As mãos de Erdedy estavam com as palmas viradas para cima e se sacudiam num gesto de bonomia, de quem quer eliminar qualquer possibilidade de mal-entendidos: “Não mas ó a questão aqui é que eu não ia me dar esse direito de te classificar como quem gosta ou não gosta de abraço porque eu não te conheço. Eu só estou dizendo que não é nada pessoal, que tenha a ver com você enquanto indivíduo, e eu vou ficar mais do que satisfeito de apertar a tua mão, até com um desses apertos de mão étnicos complicadões com as duas mãos e tal se você aguentar a minha inexperiência nesse tipo de aperto, mas é que eu simplesmente não fico à vontade com essa coisa de abraços.”
Quando Johnette Foltz conseguiu se liberar e ir até eles, o camarada estava segurando Erdedy pela lapela impermeável do anoraque e inclinando o rapaz por cima da borda da mesa com os textos de modo que a bota de trilha de Erdedy estava fora do chão e a cara do camarada bem em cima do rosto de Erdedy numa claríssima demonstração de agressividade.
“Você acha que eu gosto dessa porra de ficar abraçando essa negadinha daqui? Você acha que alguém aqui gosta dessa merda? A gente faz o que eles mandam a gente fazer. Eles dizem que aqui é Orgulho sem Bagulho, aqui. A gente entregou a porra da nossa vontade aqui, mano”, Roy Tony disse. “Bichinha”, acrescentou. Roy enfiou a mão entre eles para apontar o próprio peito, o que significava que ele agora estava segurando Erdedy no ar apenas com uma mão, fato que não passou despercebido pelo sistema nervoso de Erdedy. “Eu tive que dar quatro abraços na minha primeira noite aqui, e aí eu saí correndo pra porra do lixo e vomitei. Vomitei”, disse. “Não tá à vontade? Quem é que você tá pensando que é, meu?
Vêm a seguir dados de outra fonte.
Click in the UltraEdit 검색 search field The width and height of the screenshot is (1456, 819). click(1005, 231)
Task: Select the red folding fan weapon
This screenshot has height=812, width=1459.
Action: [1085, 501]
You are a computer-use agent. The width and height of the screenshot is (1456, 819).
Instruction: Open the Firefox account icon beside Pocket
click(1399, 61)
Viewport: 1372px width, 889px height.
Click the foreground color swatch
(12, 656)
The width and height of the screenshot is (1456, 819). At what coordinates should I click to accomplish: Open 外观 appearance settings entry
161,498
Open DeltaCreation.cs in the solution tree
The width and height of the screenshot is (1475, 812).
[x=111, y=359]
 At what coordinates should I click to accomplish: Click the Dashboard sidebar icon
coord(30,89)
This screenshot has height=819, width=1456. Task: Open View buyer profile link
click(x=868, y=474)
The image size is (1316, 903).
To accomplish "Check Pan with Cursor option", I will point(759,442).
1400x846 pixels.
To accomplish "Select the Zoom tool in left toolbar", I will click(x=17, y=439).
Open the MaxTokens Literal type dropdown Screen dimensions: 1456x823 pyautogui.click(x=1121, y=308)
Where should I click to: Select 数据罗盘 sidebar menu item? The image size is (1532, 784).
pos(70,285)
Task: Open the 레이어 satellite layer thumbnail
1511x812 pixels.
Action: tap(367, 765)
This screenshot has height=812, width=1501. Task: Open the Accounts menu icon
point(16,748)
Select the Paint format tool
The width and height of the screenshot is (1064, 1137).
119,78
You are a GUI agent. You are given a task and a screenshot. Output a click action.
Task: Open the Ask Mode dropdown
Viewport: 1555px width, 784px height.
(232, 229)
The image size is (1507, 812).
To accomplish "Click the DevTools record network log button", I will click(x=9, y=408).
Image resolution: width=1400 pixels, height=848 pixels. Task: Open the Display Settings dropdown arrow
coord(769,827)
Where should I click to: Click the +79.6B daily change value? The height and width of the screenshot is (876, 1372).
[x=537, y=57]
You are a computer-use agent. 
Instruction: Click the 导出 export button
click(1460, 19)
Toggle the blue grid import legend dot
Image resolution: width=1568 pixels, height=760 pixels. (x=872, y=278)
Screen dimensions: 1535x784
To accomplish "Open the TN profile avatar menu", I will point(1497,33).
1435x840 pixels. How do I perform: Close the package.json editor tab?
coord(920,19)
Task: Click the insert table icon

Nem venha tentar me vim com essa de dizer que eu tou aqui à vontade com isso de tentar abraçar essa tua caveira de mané com esse cheirinho de loção de barba Calvin Klein e essas roupinhas James River Traders do caralho.”
Erdedy observou uma das mulheres afro-americanas que estavam olhando bater as mãos e gritar “Ai, doeu!”
“E agora você vem me desrespeitar na frente de toda a minha galera limpa e bria bem quando eu tinha ido correr o risco de dividir a minha vulnerabilidade e o meu desconsolo com você?”
Johnette Foltz estava meio que dando tapinhas nas costas da jaqueta camuflada de Roy Tony, estremecendo mentalmente ao pensar como ficaria no Registro de Funcionários um relatório de um residente da Ennet atacado numa reunião do NA aonde ela o tinha levado pessoalmente.
“Agora”, Roy disse, puxando a mão livre e apontando para o chão da sacristia com um gesto que era uma estocada, “agora”, ele disse, “você vai correr o risco da vulnerabilidade e do desconsolo e vai abraçar o meu caveirão, ou eu vou ter que arrancar a porra da tua cabeça e dar um cagão no teu pescoço?”
Johnette Foltz segurava o casaco do dito Roy com as mãos, tentando arrancar o camarada dali, derrapando de Keds no parquê, tentando conseguir apoio, dizendo: “Ô Roy T. chegado, sussa aí, véio, Meu, Chapa, Cupincha, Mano, Dez, Do-Bem, De-Casa, Mó-Legal, Irmão mesmo, ele só é novo e tal”; mas a essa altura Erdedy estava com os braços em volta do pescoço do cara e lhe dava um abraço tão vigoroso que Kate Gompert depois disse a Joelle van Dyne que parecia que Erdedy estava tentando escalar o sujeito.